La matinée fut consacrée à l’achat de vivres pour l’expédition et d’une Winchester calibre 30 pour Lepoil. Dans le magasin général de Mister Andy Lovett, Emile eut l’opportunité d’échanger quelques mots avec un Indien Langahan qui venait d’Illcillwaet pour faire des provisions. Il disait s’apeller Dad et travailler avec son frère pour Raoul Gewitt, un trappeur. L’archéologue obtint de Dad qu’il ne serait pas aisé de trouver un guide pour rencontrer les Kungahaï que tout le monde semblait fuire et qu’il décrivit comme étant des géants, reclus et dangereux. Dad précisa tout de même qu’à son sens, le seul moyen d’entrer en contact avec la tribu locale était de passer par Avranche qui était l’homme à l’origine de la signature de l’accord permettant l’exploitation de la mine et qui, de ce fait, était le seul à pouvoir se vanter de les avoir approché… et d'en être revenu vivant. Donnant congé à l’indien et quittant le drugstore, les trois hommes rendirent visite à Cleeve, le vieux maréchal-ferrand pour se choisir chacun un cheval. Lepoil qui semblait, contrairement aux scientifiques, avoir quelques connaissances équestres porta son choix sur une jument fougueuse nommée Trotte-la-nuit. Emile retint « Heavy Hooves » (sabots lourds), une autre jument un peu lente et rétive mais endurante et facile à monter. Privilégiant lui aussi le bon caractère de sa monture, Hector porta son choix sur un vieux cheval appelé Crin gris.
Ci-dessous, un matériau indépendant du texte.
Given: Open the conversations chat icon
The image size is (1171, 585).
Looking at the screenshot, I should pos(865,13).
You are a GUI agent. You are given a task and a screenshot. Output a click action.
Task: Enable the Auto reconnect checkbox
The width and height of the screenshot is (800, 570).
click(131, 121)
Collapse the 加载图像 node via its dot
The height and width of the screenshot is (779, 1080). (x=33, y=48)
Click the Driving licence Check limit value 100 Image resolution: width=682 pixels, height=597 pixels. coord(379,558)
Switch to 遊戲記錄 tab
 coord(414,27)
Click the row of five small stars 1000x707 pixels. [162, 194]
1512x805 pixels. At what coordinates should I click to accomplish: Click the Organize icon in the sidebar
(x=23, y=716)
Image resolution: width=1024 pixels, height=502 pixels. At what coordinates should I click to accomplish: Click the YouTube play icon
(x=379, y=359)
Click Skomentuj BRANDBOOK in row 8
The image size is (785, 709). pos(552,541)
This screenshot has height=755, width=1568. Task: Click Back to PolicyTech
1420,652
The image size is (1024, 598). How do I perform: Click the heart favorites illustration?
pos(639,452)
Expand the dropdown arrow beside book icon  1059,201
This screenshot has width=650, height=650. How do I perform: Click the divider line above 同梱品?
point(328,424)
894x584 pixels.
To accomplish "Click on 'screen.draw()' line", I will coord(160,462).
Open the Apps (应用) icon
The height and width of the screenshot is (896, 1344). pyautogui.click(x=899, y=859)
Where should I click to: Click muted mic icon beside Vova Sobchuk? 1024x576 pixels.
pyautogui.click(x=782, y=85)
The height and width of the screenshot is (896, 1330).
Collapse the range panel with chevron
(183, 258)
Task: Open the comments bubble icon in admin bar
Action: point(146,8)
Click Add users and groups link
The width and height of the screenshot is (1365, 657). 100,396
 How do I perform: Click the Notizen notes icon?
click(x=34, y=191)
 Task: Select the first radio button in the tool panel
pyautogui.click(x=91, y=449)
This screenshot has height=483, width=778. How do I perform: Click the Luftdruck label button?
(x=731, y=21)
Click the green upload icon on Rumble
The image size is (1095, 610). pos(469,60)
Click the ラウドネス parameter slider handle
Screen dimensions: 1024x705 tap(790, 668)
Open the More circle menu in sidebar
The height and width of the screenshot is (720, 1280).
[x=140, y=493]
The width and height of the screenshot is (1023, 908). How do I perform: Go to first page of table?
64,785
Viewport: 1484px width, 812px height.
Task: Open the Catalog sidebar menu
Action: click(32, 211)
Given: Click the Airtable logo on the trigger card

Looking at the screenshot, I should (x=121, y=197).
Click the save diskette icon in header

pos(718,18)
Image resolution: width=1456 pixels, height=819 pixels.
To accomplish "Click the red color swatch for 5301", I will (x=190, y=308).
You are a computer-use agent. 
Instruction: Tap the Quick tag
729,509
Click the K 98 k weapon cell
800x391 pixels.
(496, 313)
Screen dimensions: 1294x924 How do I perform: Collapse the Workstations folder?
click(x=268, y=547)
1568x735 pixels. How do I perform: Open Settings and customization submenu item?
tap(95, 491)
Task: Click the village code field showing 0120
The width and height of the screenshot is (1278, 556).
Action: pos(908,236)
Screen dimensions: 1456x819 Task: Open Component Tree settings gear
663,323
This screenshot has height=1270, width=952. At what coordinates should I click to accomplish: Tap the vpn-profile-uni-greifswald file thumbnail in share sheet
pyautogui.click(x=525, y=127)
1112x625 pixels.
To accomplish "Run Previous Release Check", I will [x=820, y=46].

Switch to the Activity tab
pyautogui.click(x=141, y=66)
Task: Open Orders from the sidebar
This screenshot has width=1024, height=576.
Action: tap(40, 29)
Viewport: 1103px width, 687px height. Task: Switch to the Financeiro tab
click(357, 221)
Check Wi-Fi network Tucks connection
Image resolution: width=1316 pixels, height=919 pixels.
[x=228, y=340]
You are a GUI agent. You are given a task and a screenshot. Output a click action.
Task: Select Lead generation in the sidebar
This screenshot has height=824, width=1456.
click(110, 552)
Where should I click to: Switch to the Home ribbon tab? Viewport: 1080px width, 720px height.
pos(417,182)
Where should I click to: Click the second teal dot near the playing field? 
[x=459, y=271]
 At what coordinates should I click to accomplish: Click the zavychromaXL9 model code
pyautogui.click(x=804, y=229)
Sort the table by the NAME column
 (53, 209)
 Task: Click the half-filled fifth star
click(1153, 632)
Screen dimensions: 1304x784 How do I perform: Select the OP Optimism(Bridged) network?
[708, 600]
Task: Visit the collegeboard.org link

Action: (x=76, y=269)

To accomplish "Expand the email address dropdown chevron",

Avant d’aller manger, soucieux d'honorer l’invitation du caporal, ils se rendirent à l’église du pasteur Clark pour suivre l’office religieux qui semblait rassembler toute la population de Revelstoke, soit une bonne cinquantaine de personnes. Le sermont du révérand qui devait porter sur une lecture des actes des apôtres éveilla l’attention des hommes de sciences, et ce bien qu’ils ne fussent pas spécialistes en la matière. Le prêche n’avait aucun véritable sens, c’était un amalgame hasardeux des épitres de Paul mélangés aux évangiles de Matthieu ou de Luc. Le plus étrange étant tout de même que cette lecture incohérente ne semblait pas déranger outre mesure qui que se soit dans l’assemblée. Intrigués, les Français vinrent à la recontre du pasteur à la fin de l’office pour essayer de comprendre le sens de sa lecture mais il n’en obtinrent rien. Emile eut juste la possibilité de s’apercevoir avec stupeur que le lutrin derrière lequel le révérand avait semblé faire sa lecture était vide… Il était grand temps d’aller se restaurer au Shuswap Creek.
Joué avec David et Arnaud le jeudi 11/03/2010.